# GF Instruments correction

2020-05-23

GF Instruments use a custom linear calibration to convert the quadrature values measured by their instruments (e.g. CMD Explorer and CMD Mini-Explorer) into ECa. These calibrations can be supplied from the control unit as: ‘F-Ground’, ‘F-0m’ or ‘F1-m’. It is essential to be aware of which calibration is being applied to the data as it has an important impact on the inversion of data collected with these instruments. > NOTE: this notebook reflects the best of our knowledge on the GF Instruments calibration procedure.
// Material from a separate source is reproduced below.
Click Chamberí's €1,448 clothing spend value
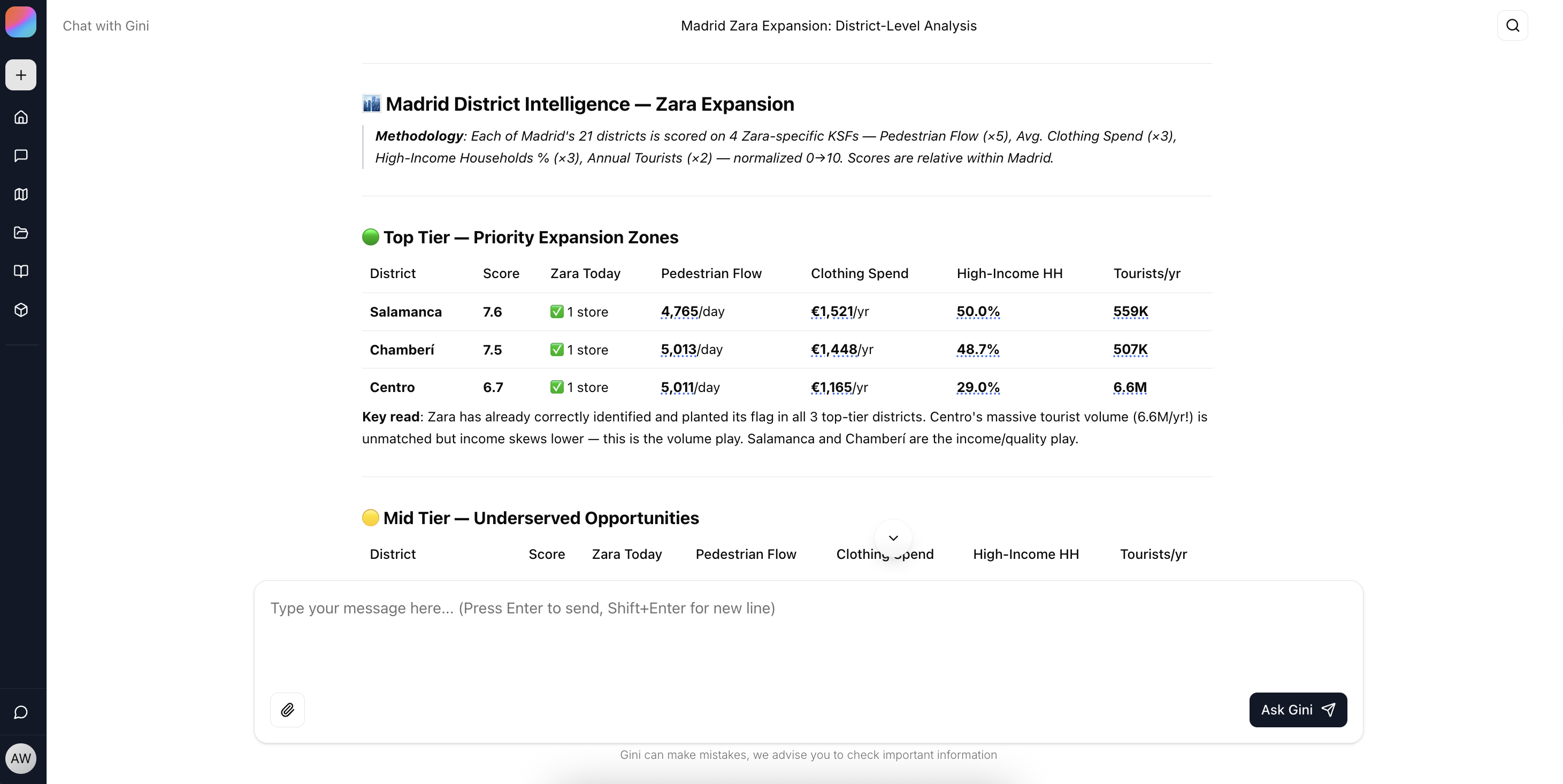The image size is (1563, 784). point(834,350)
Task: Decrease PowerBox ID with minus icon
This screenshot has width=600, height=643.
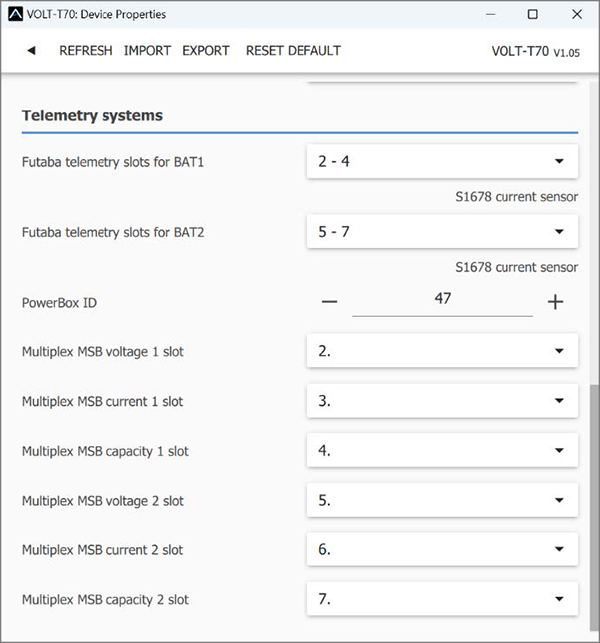Action: tap(329, 302)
Please consult with the manufacturer for further details.

[1]:

# import
import sys
sys.path.append('../src')
from emagpy.invertHelper import fMaxwellQ, getQs
from emagpy import Problem
import numpy as np
import matplotlib.pyplot as plt


## What is the purpose of the calibration?

The main advantage of these calibrations is that the ECa value obtained by the device is much closer to the ground EC than it would be if an ECa value obtained with the LIN approximation is used (e.g. as is done by most other EMI manufacturers). The LIN equation ($$ECa = \frac{4}{\omega \mu_0 s^2}Q$$) is a simple multiplication of the Quadrature ($$Q$$) value. When the device is at 1 m above the ground the quadrature value measured would be smaller (due to the air layer) than when on the ground. This means that for the LIN derived ECa for the case where the device is at 1 m a smaller ECa value would be obtained in comparison to the ECa from the ‘F-1m’.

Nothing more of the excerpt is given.